Multiple trees give best prediction performance.
More trees is better than less. However, most of your gain in performance comes in the first 100-200 trees, and you would probably not want to use any more than 1000, mostly because it is a waste of CPU time for diminishing returns. The one place you would want to use a huge number of trees is if you desire accurate indicators of correlation/interaction effects (10.2 ). In this case, the more trees the better, especially if you are examining a lot of variables.
Over-building trees with a lax p-value threshold gives better prediction performance. Set the p-value threshold to 0.99 if
your data sets are not too large. These are not trees you would want to look at individually to understand structure/activity
relationships because they make many non-significant splits. However, when you average over multiple trees, we have
consistently seen significant prediction gains by over-building – this is especially true for small datasets of less than 1000
compounds. For very large datasets, you might go with a more conservative 0.05 p-value threshold so as not to overwhelm
your computer with vast trees.
When you set a lax p-value threshold, set maxsegments=3 so as not to end up with meaningless 10-way splits.
Optimal tree building parameters are displayed in the following tree options screen:
Surprisingly, adjusting the minimum elements per child seems to have little or no effect. You would think that ensuring that there was a sufficient quorum of observations at a node to make a prediction would result in better predictions. If anything, prediction performance with multiple trees seems to degrade if you increase the minimum elements per child.
For univariate analysis, the augmented atom descriptors work quite well over a broad class of screens – even when predicting melting point, which is a 3D packing problem. If you incorporate your own descriptors, you might try them both alone and in combination with the ChemTree descriptors with test and holdout samples and see if there is any performance difference.

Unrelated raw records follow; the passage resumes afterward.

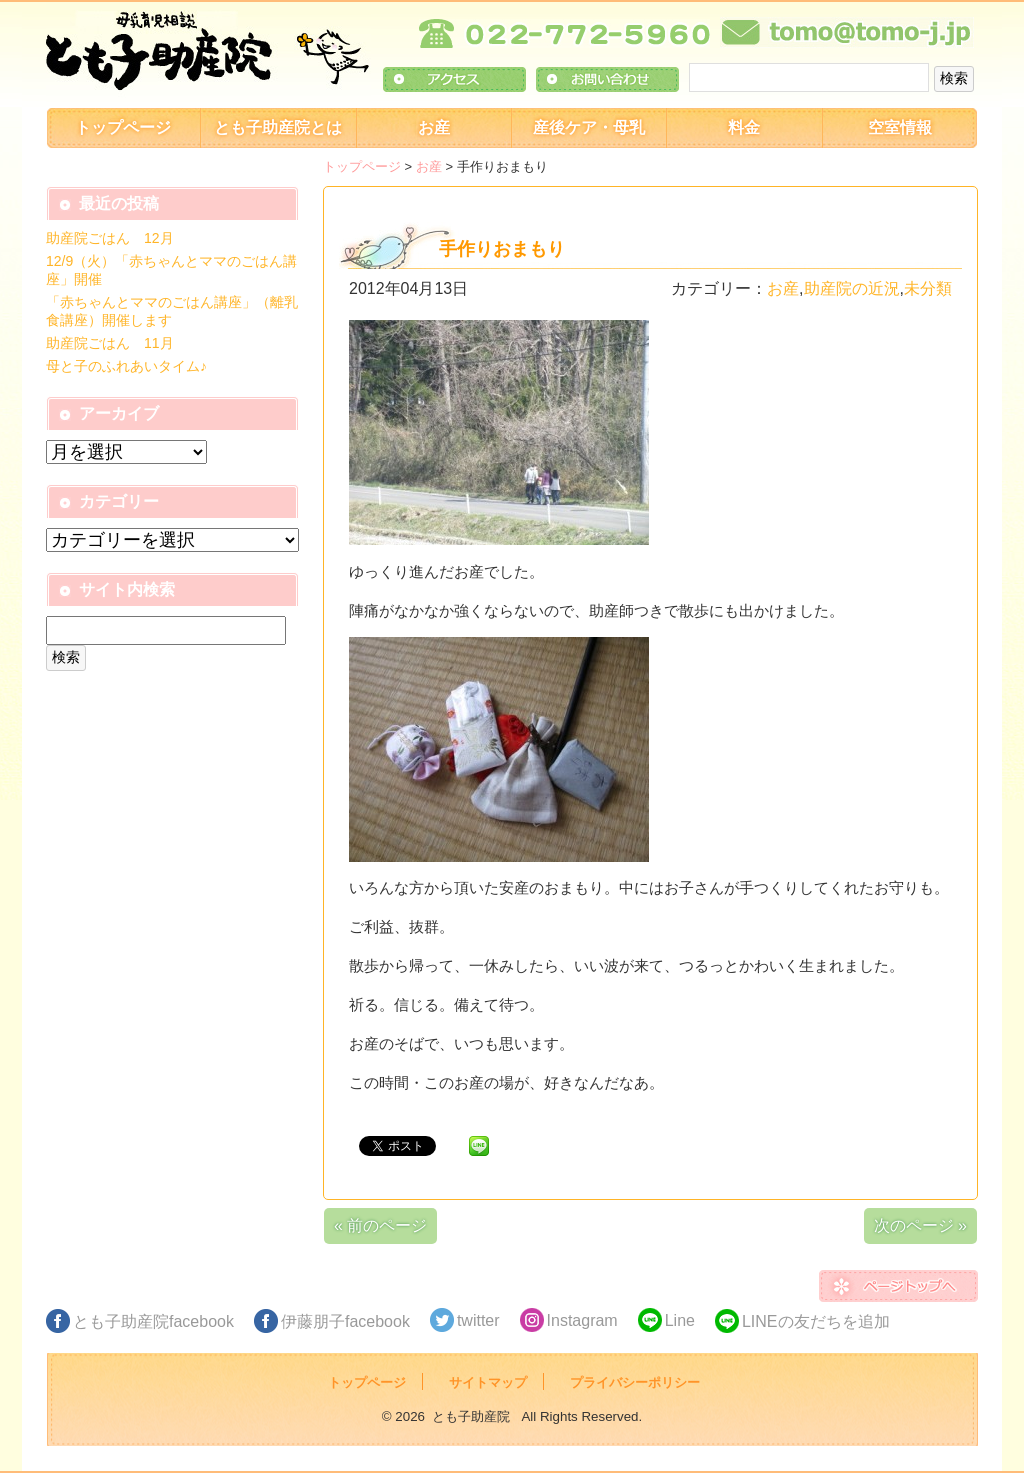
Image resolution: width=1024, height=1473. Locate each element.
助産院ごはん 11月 (110, 343)
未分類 (928, 288)
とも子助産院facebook (153, 1321)
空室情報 (900, 127)
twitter (478, 1320)
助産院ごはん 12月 (110, 238)
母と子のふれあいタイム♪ (126, 366)
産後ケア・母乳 (589, 127)
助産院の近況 (852, 288)
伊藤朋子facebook (345, 1321)
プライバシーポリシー (635, 1382)
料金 (744, 127)
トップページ (123, 127)
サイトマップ (488, 1382)
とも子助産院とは (278, 127)
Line (680, 1320)
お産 (434, 127)
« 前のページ (380, 1225)
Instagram (582, 1320)
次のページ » (920, 1225)
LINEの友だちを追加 (816, 1321)
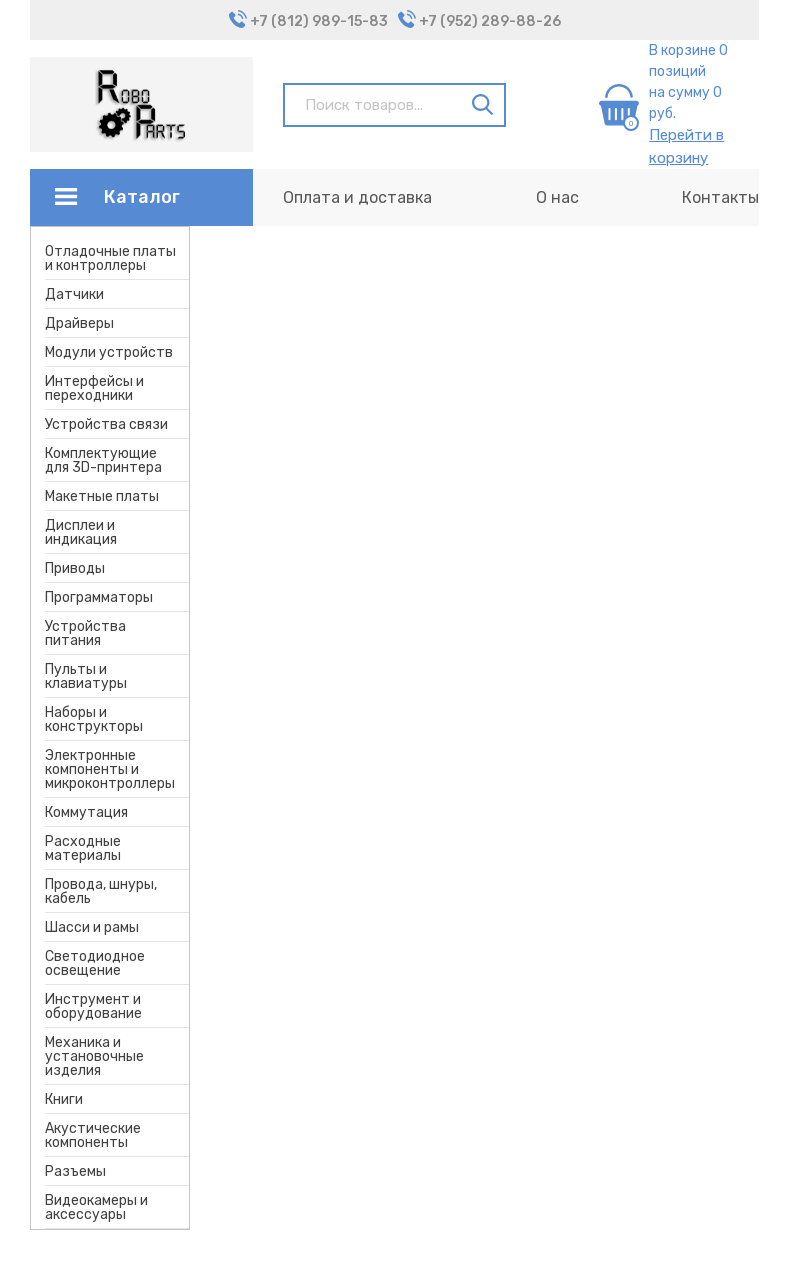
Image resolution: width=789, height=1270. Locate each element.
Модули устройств (109, 352)
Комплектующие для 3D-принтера (103, 460)
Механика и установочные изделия (94, 1056)
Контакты (720, 197)
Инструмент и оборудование (93, 1006)
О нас (557, 197)
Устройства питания (85, 633)
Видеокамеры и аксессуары (96, 1207)
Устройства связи (106, 424)
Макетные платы (102, 496)
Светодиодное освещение (95, 963)
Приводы (75, 568)
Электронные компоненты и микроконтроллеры (110, 769)
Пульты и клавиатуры (86, 676)
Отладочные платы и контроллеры (110, 258)
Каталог (142, 197)
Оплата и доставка (357, 197)
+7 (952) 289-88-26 (490, 21)
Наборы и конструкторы (94, 719)
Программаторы (99, 597)
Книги (64, 1099)
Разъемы (75, 1171)
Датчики (74, 294)
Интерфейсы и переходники (94, 388)
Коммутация (86, 812)
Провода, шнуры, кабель (101, 891)
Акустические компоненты (93, 1135)
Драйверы (79, 323)
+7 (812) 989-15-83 (319, 21)
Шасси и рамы (92, 927)
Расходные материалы (83, 848)
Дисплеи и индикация (81, 532)
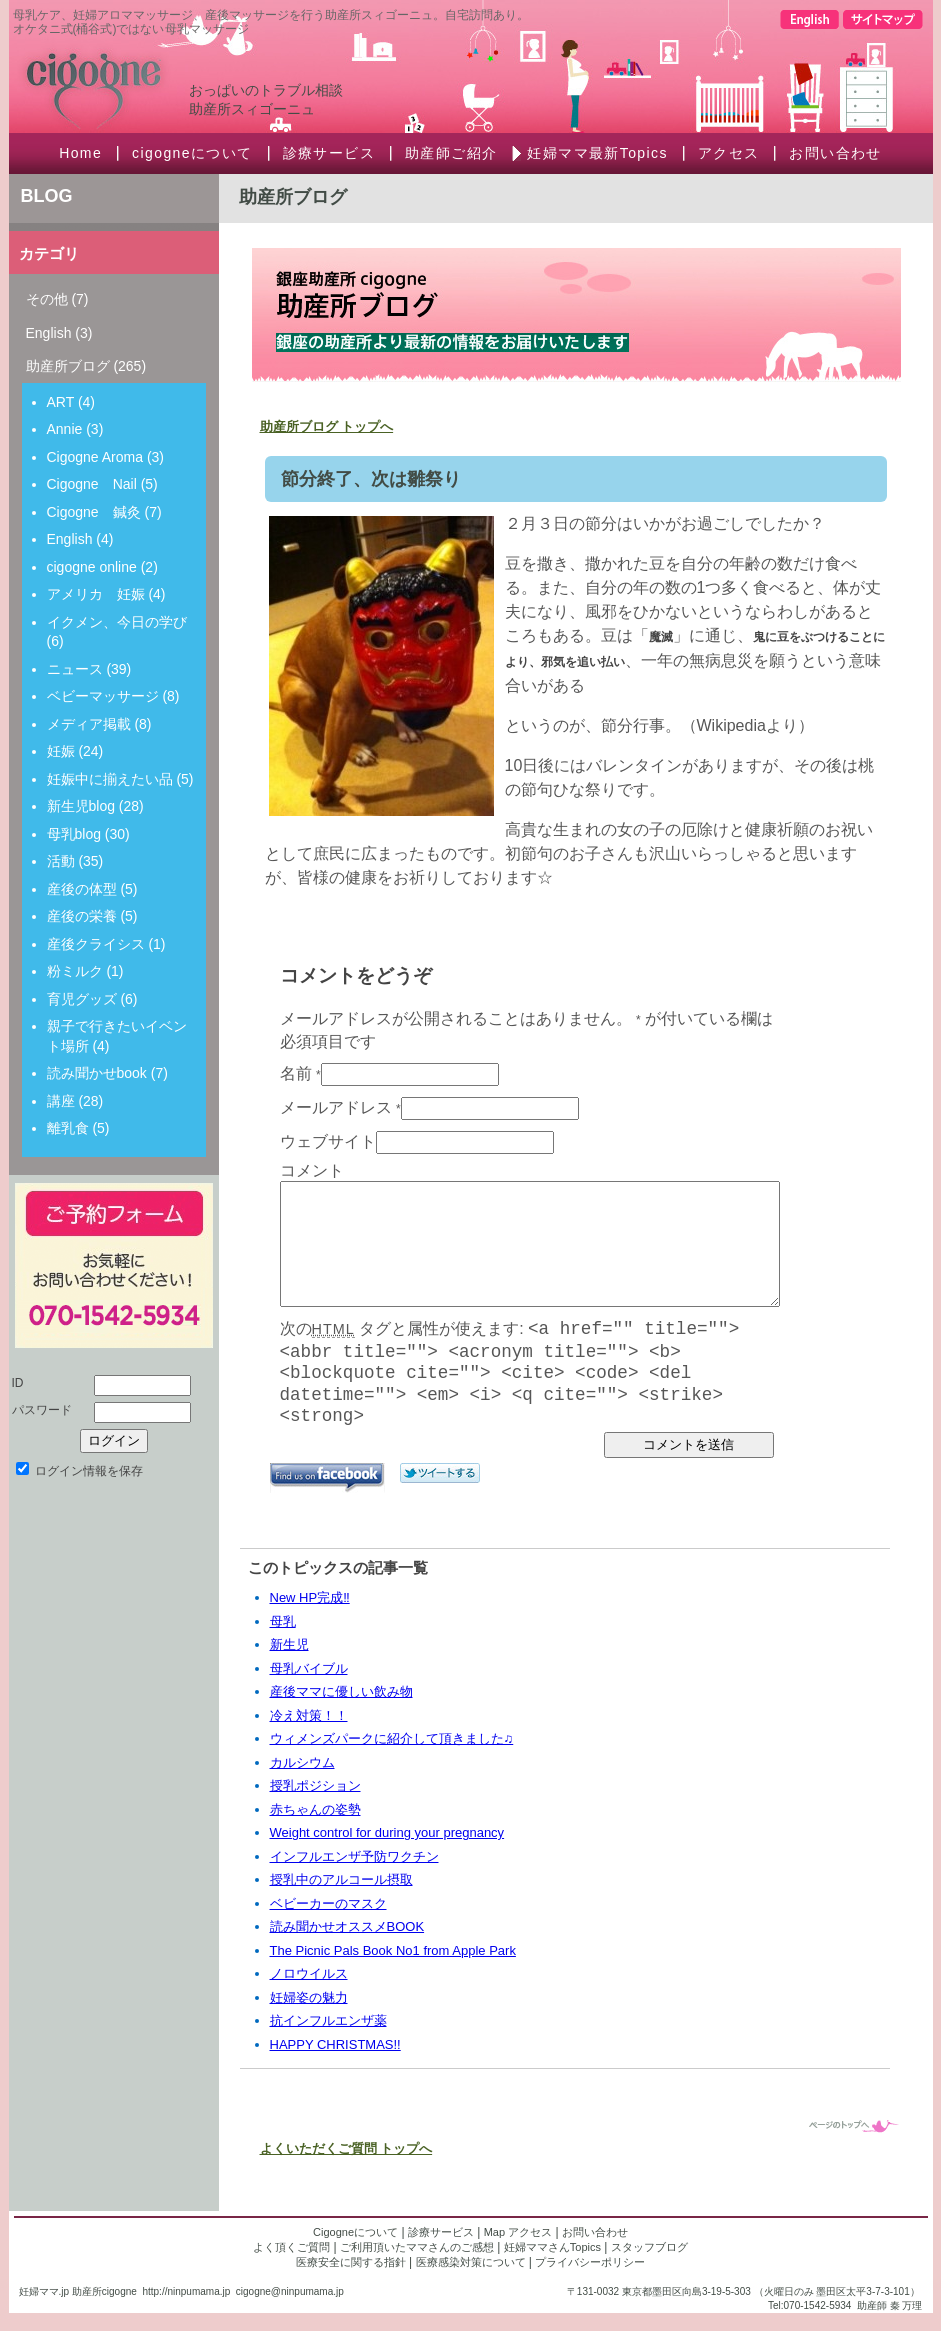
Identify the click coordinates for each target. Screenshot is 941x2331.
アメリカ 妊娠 (96, 594)
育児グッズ (82, 999)
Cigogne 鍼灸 (94, 512)
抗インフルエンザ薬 (328, 2020)
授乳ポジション (315, 1785)
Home (80, 153)
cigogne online (92, 567)
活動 (61, 861)
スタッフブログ (649, 2247)
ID (18, 1383)
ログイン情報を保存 (79, 1471)
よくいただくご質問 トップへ (346, 2148)
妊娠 (61, 751)
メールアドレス (336, 1107)
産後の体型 (82, 889)
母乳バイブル (309, 1668)
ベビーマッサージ (103, 696)
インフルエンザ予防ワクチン (354, 1856)
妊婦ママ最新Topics (597, 153)
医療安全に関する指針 (351, 2262)
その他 (47, 299)
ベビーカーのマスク (328, 1903)
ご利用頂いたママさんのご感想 (417, 2247)
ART (61, 402)
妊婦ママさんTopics (552, 2247)
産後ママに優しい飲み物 (341, 1691)
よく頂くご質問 (291, 2247)
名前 (296, 1073)
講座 (61, 1101)
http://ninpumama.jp (186, 2291)
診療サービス (329, 153)
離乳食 (68, 1128)
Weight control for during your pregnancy (387, 1832)
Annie (65, 429)
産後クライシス (96, 944)
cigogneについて (192, 153)
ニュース (75, 669)
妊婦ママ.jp (44, 2291)
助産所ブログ (68, 366)
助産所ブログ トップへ (327, 426)
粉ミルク (75, 971)
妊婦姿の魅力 (309, 1997)
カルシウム (302, 1762)
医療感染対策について (471, 2262)
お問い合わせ (835, 153)
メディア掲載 (89, 724)
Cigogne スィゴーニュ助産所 (169, 80)
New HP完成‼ (310, 1597)
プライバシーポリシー (590, 2262)
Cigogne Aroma (95, 457)
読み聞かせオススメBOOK (347, 1926)
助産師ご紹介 (451, 153)
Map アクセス (518, 2232)
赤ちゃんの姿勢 (315, 1809)
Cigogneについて (355, 2232)
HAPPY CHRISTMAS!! (335, 2044)
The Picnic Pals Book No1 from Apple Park (393, 1950)
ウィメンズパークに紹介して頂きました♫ (392, 1738)
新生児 (289, 1644)
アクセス (729, 153)
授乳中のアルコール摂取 (341, 1879)
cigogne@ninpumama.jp (290, 2291)
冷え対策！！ (309, 1715)
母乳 (283, 1621)
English (49, 333)
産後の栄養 (82, 916)
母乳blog (74, 834)
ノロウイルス (309, 1973)
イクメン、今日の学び (117, 622)
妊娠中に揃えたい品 (110, 779)
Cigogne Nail (92, 484)
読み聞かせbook (97, 1073)
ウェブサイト (328, 1141)
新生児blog (81, 806)
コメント (312, 1170)
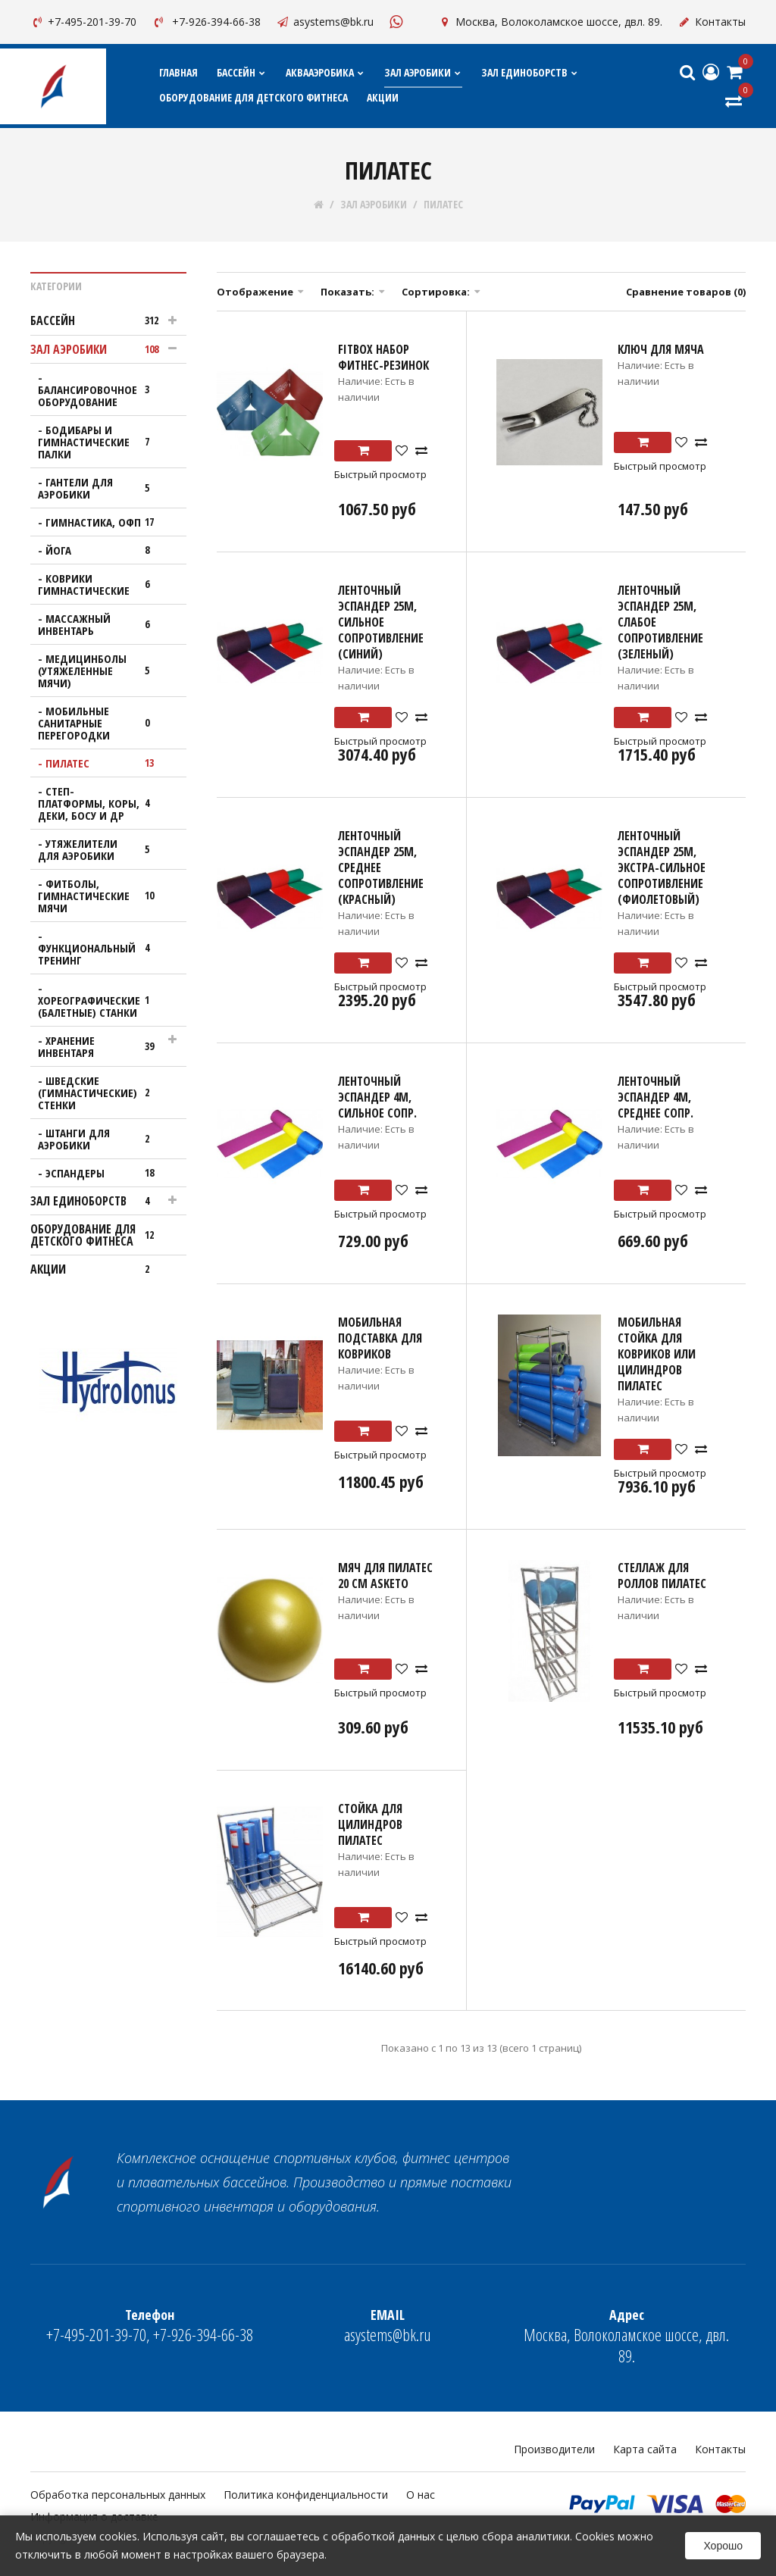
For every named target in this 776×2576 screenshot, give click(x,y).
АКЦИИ (383, 97)
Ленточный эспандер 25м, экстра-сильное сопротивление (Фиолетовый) (662, 867)
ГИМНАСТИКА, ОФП (104, 522)
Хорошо (723, 2546)
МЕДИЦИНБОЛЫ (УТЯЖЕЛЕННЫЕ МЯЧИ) (101, 670)
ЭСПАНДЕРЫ (104, 1172)
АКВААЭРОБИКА (325, 72)
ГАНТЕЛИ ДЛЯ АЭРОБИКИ (101, 488)
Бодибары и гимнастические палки (101, 441)
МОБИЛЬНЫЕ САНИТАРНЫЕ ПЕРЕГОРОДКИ (101, 722)
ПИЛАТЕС (443, 204)
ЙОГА (104, 550)
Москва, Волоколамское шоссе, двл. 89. (550, 21)
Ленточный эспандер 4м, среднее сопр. (655, 1097)
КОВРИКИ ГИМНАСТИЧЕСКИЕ (101, 584)
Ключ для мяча (661, 349)
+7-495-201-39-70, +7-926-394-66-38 (149, 2326)
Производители (554, 2449)
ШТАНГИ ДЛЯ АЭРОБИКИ (101, 1138)
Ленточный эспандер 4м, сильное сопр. (377, 1097)
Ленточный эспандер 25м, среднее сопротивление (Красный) (381, 867)
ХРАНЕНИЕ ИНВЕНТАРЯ (101, 1046)
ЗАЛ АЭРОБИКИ (423, 72)
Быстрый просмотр (380, 474)
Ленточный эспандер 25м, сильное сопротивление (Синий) (381, 622)
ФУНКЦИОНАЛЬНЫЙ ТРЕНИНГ (101, 954)
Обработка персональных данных (117, 2494)
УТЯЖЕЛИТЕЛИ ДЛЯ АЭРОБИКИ (101, 849)
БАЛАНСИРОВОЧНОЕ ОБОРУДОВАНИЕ (101, 395)
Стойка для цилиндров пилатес (370, 1824)
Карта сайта (645, 2449)
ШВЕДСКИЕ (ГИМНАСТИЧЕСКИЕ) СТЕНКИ (101, 1092)
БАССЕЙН (242, 72)
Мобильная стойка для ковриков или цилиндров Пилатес (657, 1354)
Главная (178, 72)
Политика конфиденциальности (306, 2494)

For large datasets, it is important to reduce the number of descriptors generated in the data import process (4.3.2 ) by restricting that the descriptors appear in a modest number of compounds. We have used 100 or more as a threshold on a 30,000 compound data set successfully. The rarer descriptors tend to be used rarely, and while it may impact prediction performance to drop these descriptors, you will lose more in your prediction performance by not being able to compute a large number of multiple trees in a reasonable time.